The doc explained the Topamax side affects going into it and I'm taking just 25mg daily. The pill is about the size of a lighter flint; not a very big dosage. My wife had some concerns about it, too, since she works for a state-run psych hospital and had seen some of the side affects after folks had been taken off, by that was all high dosage. All concerns have been talked about with the doc.
Other than aspirin to help with blood flow, though, there really isn't much on the market to help with my kind of migraine. The drug companies put the R&D money into kind that 90% suffer. Imatrex, others, and the OTC kind are meant to contract the blood vessels, hence the reason if I take one for my migraines, considering my blood vessels have already constricted...you get the point. Living for 3 years in almost constant pain, the migraines coming twice daily or sometimes even three times a day, can be quite dibilitating. A steady diet of aspirin, almost 2000mg a day, I was building up a tolerance to the stuff and was heading to stomach problems. Now 25 mg of Topomax and 81mg of aspirin for blood thinner is controlling them.
One of the things that has my primary physician and my neurologist concerned is that my first migraine came so late in life. It is an extreme rarity for someone to have their first migraine at the age I did. Most will suffer their first as teenagers. But my cholesterol is good, blood pressure is right where it should be, and the CT scans were all normal. Is it hereditary? My grandad died from a series of strokes and my father just suffered a series of a TIAs (if they hadn't used blood thinner in the ambulance he may have suffered a massive stroke). Who can say? They never suffered from migraines. Grandad was in his 80s when he passed and dad will turn 68 later this month. My blood vessels are younger and therefore stronger, so it may be manifesting as migraines now.
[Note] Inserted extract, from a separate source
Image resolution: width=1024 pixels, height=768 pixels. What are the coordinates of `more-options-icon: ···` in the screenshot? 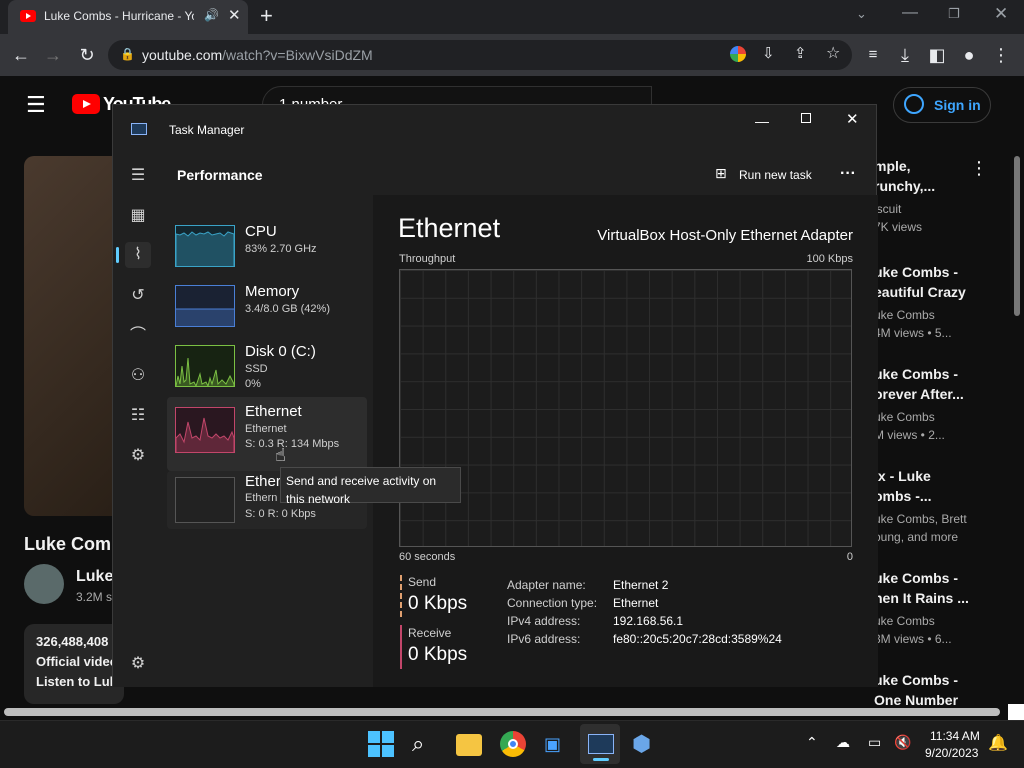 It's located at (848, 174).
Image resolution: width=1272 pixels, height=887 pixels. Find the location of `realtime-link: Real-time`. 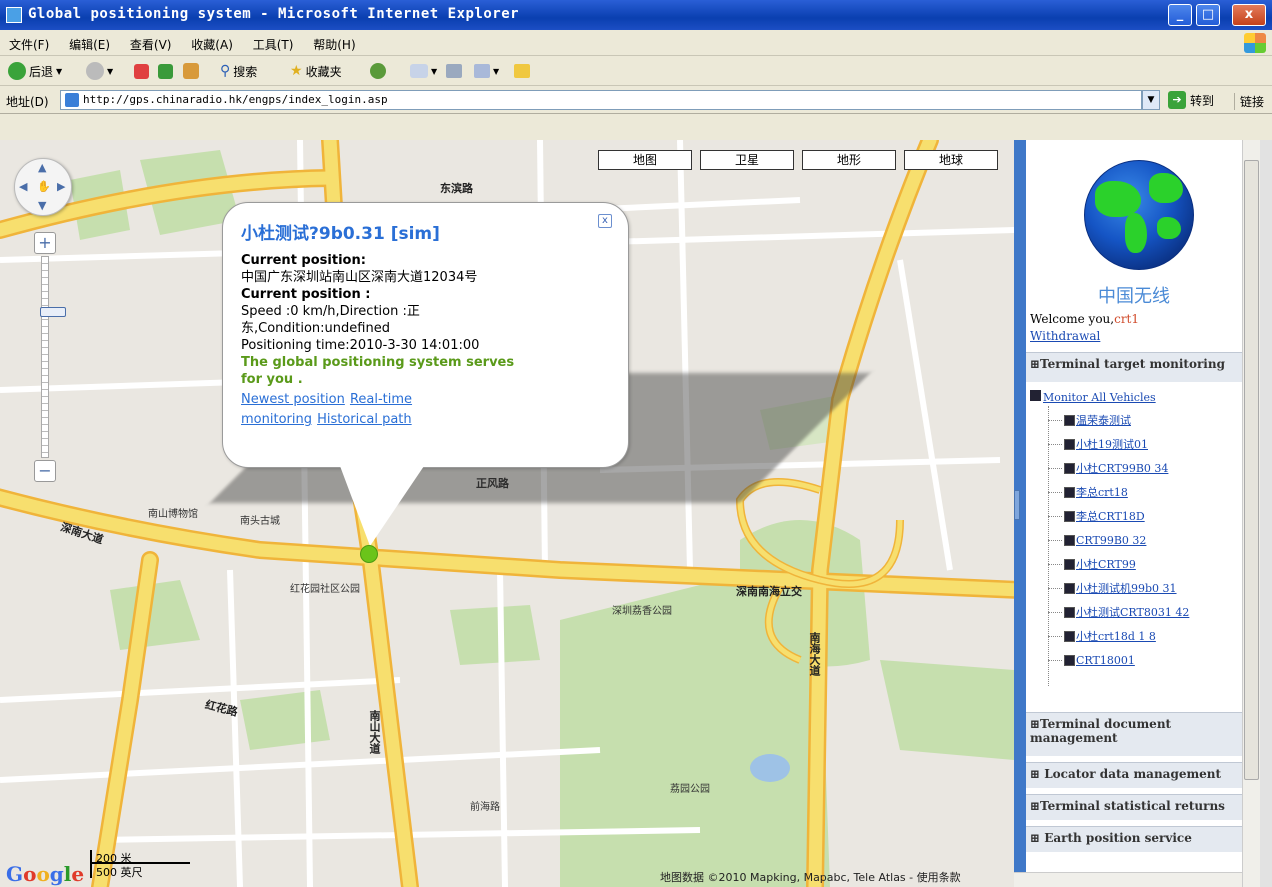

I'm just really not thrilled with the idea of going back and suffering so much pain at the moment. Or thrilled with the idea that I'll possibly suffer a massive stroke before I'm 40. I have repetive motion in my life elbow, and surgery is needed to take care of that. My wife is an occupational therapist and with stretching exercises and massage she gets me through that. I grit my teeth and work through it. I need a new right knee thanks to years of doing body and collision work. It stiffens up, I pop it, walk around with a brace and a limp, but I grit my teeth and get through it. My head, though, is intolerable. I can burn myself, throw welder slag down my boot, hit myself with a five pound maul, pinch my fingers, whatever and keep working. My head pain pisses me off (lack of blood flow to the brain which controls mood), causes massive amounts of pain, and makes me a complete a**hole to be around. My wife shouldn't have to live with that.
As for the kid I worked with, he was useless. Everyone treated him like he owned the shop and was a #1 tech. Can't tell you how many times I had to babysit him on the scanner or explain to him how to do something the right way. Everyone felt sorry for him because his daughter suffered from a heart defect. I didn't feel bad for him, though I prayed for his daughter. I lost my daughter and when I heard him talking about hanging out at the bars instead of spending time with her, I felt the sympathy I felt for him drain away. Not very Christian perhaps, but I am only human.